All’interno del videogioco, il paziente può sperimentare comportamenti adattivi, esplorare emozioni complesse e mettersi alla prova senza il timore reale del fallimento: un contesto privilegiato per il cambiamento.

Videogiochi narrativi ed esplorazione morale in terapia

L’efficacia della Video Game Therapy si manifesta su più livelli:

  • Comportamentale, attraverso la ripetizione di azioni che potenziano abilità motorie e cognitive;
  • Emotivo, grazie alla possibilità di esplorare e gestire emozioni intense in modo simbolico e protetto;
  • Percettivo, tramite la stimolazione sensoriale che favorisce attenzione, concentrazione e consapevolezza corporea.

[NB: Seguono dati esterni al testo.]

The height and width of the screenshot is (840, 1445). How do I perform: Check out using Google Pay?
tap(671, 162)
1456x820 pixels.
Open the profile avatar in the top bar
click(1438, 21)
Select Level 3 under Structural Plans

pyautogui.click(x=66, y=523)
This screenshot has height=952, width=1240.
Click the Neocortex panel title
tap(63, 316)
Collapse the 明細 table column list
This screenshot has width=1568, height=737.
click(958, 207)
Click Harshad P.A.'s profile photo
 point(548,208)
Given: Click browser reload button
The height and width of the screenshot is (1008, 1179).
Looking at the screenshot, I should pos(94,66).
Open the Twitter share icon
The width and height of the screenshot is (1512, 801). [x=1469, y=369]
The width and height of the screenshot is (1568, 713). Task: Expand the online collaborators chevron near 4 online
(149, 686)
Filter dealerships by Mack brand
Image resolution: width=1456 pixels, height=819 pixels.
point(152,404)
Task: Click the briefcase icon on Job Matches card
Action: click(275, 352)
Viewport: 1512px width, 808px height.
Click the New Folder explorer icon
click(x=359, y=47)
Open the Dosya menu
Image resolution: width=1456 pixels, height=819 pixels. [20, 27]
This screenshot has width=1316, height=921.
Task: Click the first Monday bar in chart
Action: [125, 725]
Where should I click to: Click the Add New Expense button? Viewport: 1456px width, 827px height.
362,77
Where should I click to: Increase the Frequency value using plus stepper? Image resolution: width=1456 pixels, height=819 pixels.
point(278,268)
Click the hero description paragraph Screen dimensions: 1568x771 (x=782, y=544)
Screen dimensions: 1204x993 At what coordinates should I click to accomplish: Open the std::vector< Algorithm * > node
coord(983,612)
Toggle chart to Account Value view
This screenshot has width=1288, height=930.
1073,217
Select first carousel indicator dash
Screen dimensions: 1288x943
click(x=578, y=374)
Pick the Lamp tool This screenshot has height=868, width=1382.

Livelli di efficacia e caso studio Detroit: become human

Un esempio particolarmente emblematico è rappresentato dal videogioco Detroit: Become Human, ampiamente impiegato nei percorsi di VGT per la sua struttura narrativa complessa e fortemente interattiva.

Il giocatore è chiamato a prendere decisioni moralmente significative, confrontandosi con dilemmi etici, tensioni sociali e prospettive emotive che richiedono empatia e riflessione.

Uno studio condotto da Bocci, Ferrari e Sarini (2023) ha mostrato come le scelte dei giocatori siano spesso guidate da principi morali, con una predominanza di comportamenti legati alla tutela dell’altro e al rispetto dell’autorità.

Queste dinamiche, secondo quanto evidenziato anche da Holl e Meltzer (2022), sono influenzate da variabili come il tempo disponibile per decidere, il grado di umanità percepita nei personaggi e il livello di identificazione con l’avatar.

Attraverso la relazione con i personaggi e la narrazione, il giocatore può sperimentare una sorta di allenamento emotivo che favorisce la comprensione delle emozioni altrui e stimola un’introspezione critica sulle proprie reazioni. In questo senso, la VGT non solo promuove il potenziamento di abilità relazionali e comunicative, ma si configura anche come una metodologia clinica capace di accompagnare il paziente nella costruzione di una dimensione etica e valoriale più solida e consapevole.

La video game therapy come tecnologia positiva

Alla luce di queste evidenze, appare chiaro come la Video Game Therapy rappresenti una declinazione concreta della Tecnologia Positiva, capace di coniugare gli aspetti ludici del videogioco con obiettivi terapeutici profondi.